[Dataset entries]
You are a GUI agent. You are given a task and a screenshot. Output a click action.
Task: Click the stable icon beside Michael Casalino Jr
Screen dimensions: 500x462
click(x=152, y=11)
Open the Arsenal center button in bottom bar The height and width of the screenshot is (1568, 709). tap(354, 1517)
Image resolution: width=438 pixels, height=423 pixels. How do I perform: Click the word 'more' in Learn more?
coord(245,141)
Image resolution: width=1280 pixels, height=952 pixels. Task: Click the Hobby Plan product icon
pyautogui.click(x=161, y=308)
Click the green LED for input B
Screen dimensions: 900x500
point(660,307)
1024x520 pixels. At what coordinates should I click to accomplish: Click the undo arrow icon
==
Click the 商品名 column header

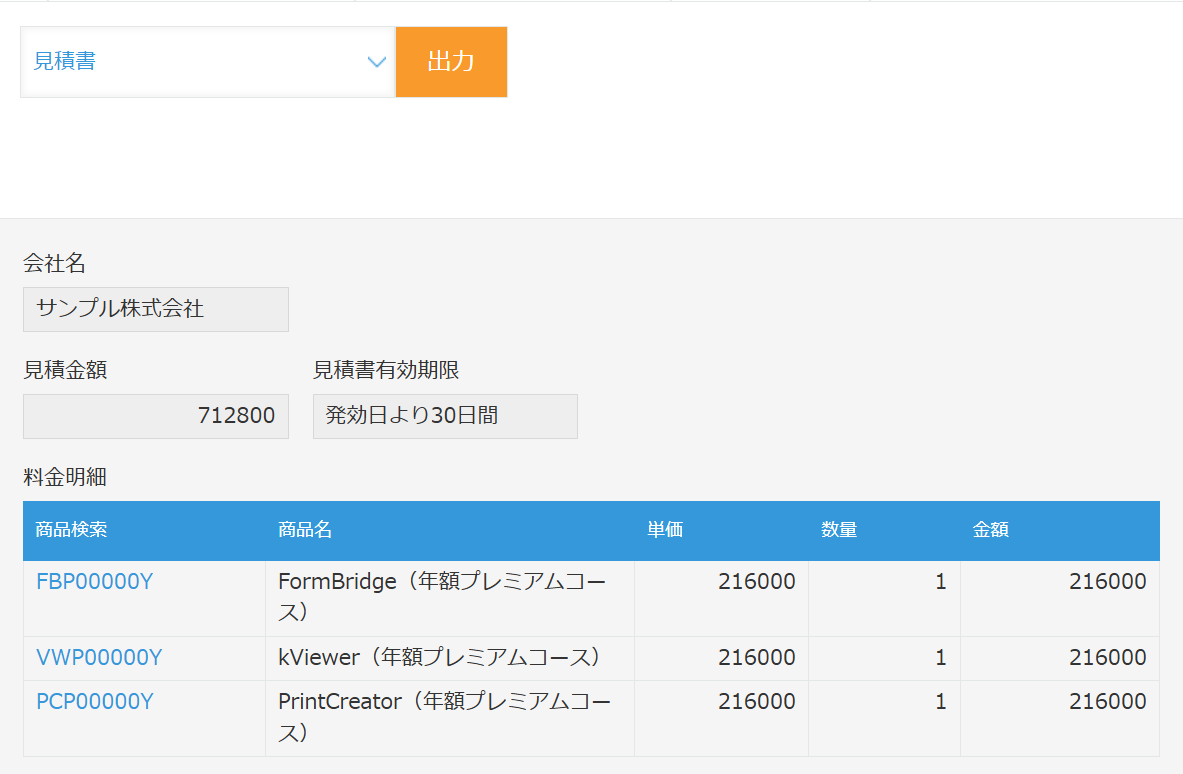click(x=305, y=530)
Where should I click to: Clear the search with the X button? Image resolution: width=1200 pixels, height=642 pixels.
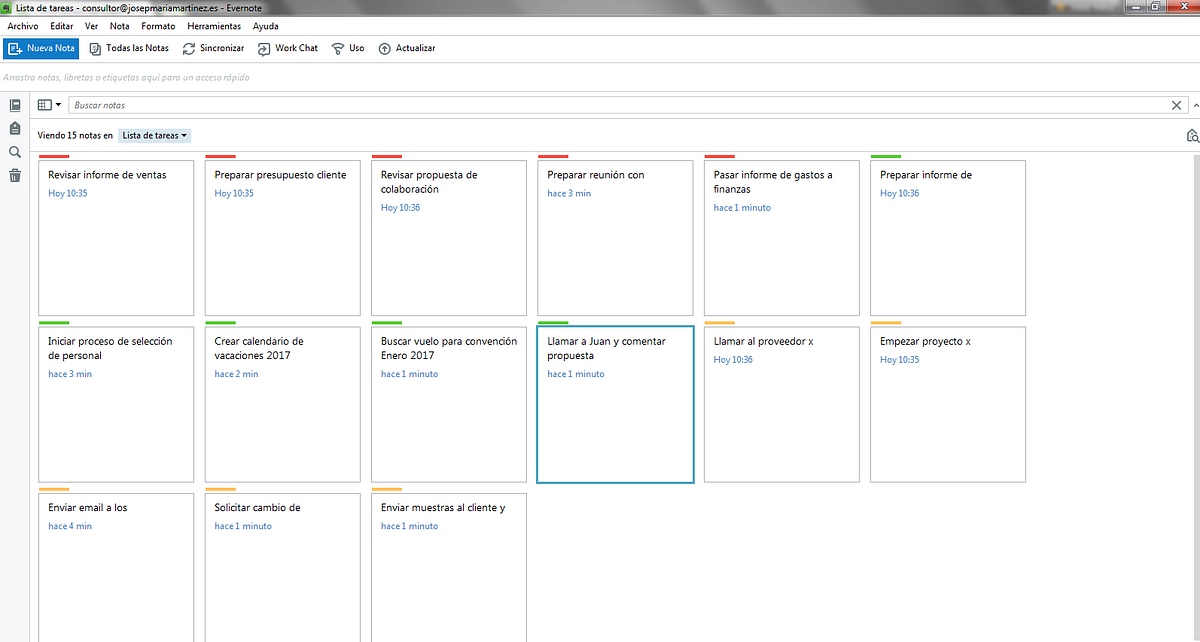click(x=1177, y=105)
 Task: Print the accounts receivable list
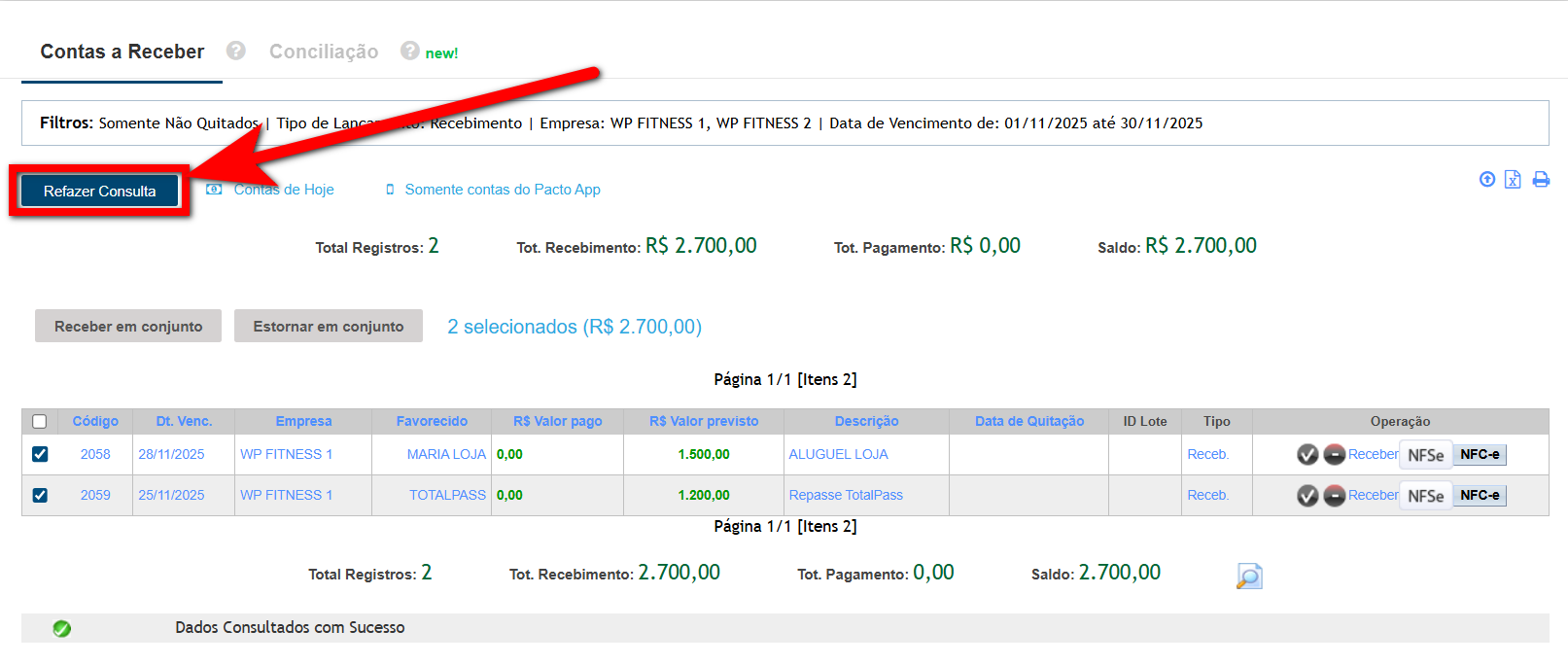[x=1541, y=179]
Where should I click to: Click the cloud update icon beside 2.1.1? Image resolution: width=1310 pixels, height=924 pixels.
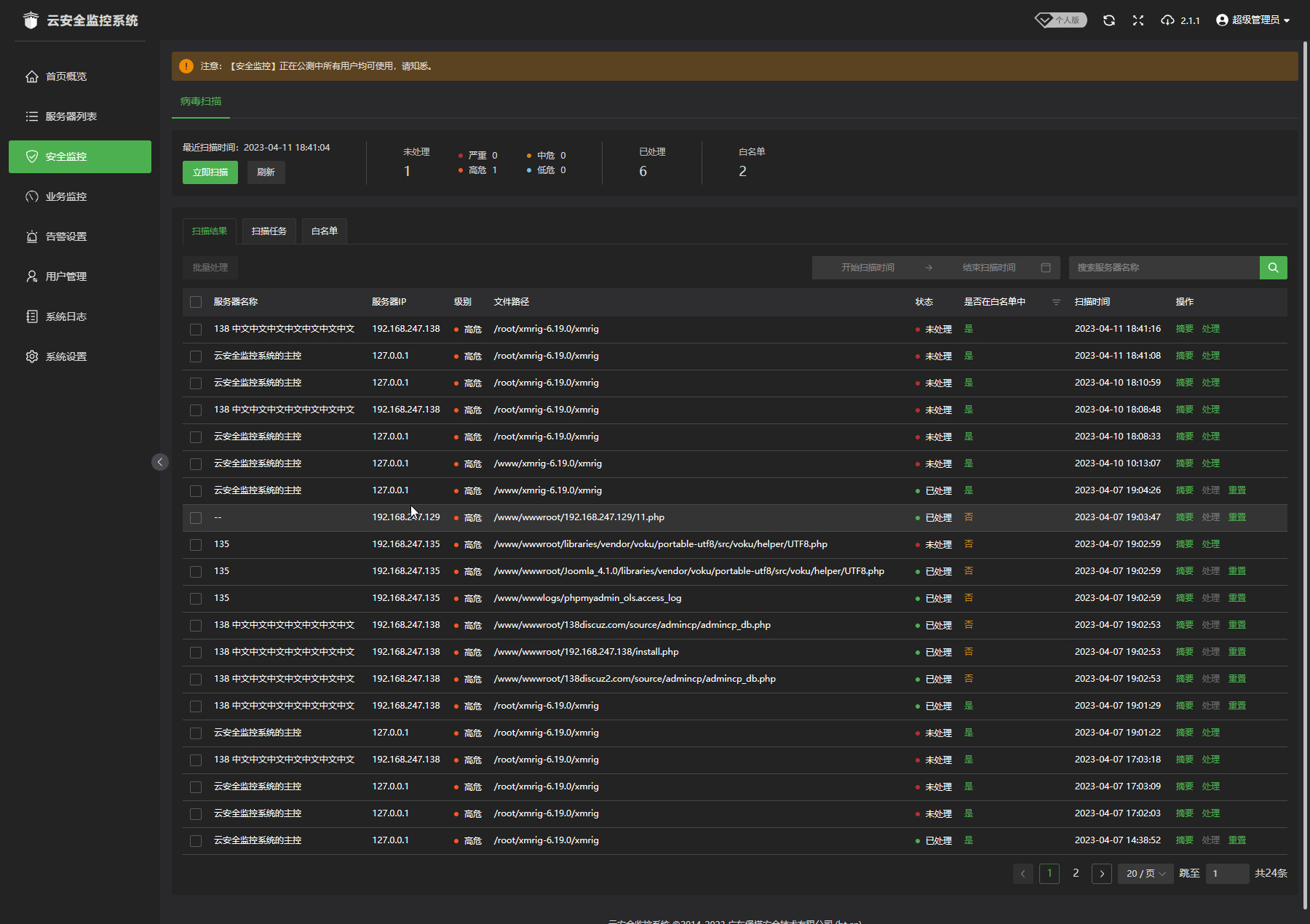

## [Exercise requirements]
Check each line of the records for the string "beside" and copy those that have it.

## [Result]
Task: Click the stable icon beside Michael Casalino Jr
Where should I click to: Click the cloud update icon beside 2.1.1? Image resolution: width=1310 pixels, height=924 pixels.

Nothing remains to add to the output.